- _Task objective_: Copy every line below that contains the word "Viewport".

++++ Stored records

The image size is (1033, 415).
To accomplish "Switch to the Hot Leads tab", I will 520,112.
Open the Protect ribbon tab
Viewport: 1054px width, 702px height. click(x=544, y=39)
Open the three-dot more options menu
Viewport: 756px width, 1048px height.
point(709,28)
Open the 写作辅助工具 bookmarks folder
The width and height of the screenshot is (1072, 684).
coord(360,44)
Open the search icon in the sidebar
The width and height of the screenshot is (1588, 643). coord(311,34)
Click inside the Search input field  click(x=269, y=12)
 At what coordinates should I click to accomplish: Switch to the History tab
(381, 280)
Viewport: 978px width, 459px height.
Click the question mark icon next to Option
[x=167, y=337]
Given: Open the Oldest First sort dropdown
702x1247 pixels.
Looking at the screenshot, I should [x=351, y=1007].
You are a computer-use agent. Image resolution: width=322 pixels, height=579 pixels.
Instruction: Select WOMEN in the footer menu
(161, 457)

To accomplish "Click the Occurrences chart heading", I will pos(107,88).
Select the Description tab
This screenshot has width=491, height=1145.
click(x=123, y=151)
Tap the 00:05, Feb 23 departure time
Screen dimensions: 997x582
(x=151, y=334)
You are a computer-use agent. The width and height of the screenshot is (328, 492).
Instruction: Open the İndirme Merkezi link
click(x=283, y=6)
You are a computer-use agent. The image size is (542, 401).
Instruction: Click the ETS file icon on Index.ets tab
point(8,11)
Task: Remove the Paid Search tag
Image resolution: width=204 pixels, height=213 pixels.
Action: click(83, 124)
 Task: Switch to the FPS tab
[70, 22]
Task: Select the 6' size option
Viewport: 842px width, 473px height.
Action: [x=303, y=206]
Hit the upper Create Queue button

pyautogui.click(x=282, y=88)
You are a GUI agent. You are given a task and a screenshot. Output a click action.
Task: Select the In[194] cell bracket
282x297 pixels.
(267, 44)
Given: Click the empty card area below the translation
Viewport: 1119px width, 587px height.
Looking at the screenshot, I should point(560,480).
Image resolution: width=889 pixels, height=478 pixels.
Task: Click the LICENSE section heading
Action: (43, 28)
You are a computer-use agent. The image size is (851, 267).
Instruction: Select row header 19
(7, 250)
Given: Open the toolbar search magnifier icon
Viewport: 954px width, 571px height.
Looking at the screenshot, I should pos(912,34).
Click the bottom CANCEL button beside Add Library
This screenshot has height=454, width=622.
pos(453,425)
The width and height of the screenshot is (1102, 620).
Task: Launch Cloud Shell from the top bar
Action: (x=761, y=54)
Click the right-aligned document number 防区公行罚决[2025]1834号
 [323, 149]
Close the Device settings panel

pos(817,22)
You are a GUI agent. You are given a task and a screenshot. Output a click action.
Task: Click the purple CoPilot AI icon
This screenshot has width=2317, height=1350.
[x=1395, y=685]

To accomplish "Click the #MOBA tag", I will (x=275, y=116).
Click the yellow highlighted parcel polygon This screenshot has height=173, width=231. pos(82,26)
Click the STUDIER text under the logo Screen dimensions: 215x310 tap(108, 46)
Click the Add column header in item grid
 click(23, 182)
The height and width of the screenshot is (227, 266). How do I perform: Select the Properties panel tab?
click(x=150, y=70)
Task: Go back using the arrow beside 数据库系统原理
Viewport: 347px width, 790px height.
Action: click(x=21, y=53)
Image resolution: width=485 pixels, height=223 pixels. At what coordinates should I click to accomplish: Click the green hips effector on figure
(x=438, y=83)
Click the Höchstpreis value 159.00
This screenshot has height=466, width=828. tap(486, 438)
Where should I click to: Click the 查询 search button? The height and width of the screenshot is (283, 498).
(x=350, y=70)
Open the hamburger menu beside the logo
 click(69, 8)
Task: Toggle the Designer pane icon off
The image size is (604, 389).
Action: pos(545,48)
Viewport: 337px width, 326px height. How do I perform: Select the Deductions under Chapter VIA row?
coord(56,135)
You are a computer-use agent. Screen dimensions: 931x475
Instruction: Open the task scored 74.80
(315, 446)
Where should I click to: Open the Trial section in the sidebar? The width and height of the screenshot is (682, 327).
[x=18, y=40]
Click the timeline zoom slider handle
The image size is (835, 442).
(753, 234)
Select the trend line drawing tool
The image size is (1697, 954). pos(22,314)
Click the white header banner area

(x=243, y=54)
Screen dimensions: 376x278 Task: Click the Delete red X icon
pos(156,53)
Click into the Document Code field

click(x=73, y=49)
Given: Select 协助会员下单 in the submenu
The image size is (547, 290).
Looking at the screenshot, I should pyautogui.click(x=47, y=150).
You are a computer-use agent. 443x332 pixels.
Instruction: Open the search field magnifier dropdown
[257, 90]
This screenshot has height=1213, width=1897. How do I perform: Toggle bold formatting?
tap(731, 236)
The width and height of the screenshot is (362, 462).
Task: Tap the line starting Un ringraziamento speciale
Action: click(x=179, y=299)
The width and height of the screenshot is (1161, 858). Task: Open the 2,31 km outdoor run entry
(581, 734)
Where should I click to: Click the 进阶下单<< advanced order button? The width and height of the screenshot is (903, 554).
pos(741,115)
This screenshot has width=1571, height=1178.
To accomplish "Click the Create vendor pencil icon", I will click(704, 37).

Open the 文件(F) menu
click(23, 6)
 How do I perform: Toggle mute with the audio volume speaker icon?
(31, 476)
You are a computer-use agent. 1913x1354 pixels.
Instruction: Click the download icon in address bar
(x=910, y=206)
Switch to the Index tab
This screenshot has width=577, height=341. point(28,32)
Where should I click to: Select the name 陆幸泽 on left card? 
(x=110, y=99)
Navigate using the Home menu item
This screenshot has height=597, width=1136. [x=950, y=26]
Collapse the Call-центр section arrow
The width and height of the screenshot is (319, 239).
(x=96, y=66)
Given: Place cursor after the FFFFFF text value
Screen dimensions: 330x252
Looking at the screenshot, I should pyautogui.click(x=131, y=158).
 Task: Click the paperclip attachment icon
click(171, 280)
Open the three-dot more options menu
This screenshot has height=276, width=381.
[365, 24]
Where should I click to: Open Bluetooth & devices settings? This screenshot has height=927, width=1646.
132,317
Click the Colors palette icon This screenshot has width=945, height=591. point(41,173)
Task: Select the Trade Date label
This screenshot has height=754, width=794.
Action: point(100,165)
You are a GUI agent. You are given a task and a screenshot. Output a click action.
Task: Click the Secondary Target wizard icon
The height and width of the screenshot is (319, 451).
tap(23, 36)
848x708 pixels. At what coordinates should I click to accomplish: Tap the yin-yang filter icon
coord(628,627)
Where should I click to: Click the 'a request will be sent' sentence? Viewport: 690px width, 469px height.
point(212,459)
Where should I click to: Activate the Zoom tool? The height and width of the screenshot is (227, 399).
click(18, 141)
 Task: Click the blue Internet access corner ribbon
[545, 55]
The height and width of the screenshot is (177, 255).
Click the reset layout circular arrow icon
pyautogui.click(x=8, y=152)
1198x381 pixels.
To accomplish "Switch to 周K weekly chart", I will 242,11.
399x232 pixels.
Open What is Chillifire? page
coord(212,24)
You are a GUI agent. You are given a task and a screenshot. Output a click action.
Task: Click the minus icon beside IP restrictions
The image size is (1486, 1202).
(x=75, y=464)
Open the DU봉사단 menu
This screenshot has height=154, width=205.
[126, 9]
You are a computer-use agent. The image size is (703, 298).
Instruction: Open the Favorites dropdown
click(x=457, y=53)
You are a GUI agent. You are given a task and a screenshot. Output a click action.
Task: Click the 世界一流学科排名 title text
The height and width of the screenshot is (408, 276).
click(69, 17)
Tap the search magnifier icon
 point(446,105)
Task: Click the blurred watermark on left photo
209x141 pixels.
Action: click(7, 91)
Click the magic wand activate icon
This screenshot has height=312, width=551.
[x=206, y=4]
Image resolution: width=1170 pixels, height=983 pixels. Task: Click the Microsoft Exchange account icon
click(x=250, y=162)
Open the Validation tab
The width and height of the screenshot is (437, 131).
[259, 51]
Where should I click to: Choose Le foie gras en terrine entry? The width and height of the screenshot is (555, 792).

++++++++

- _Reply to the task_:
Viewport: 1054px width, 702px height. click(x=544, y=39)
Viewport: 756px width, 1048px height.
Viewport: 978px width, 459px height.
Viewport: 842px width, 473px height.
Viewport: 1119px width, 587px height.
Viewport: 954px width, 571px height.
Viewport: 347px width, 790px height.
Viewport: 337px width, 326px height. How do I perform: Select the Deductions under Chapter VIA row?
Where should I click to: Click the 'a request will be sent' sentence? Viewport: 690px width, 469px height.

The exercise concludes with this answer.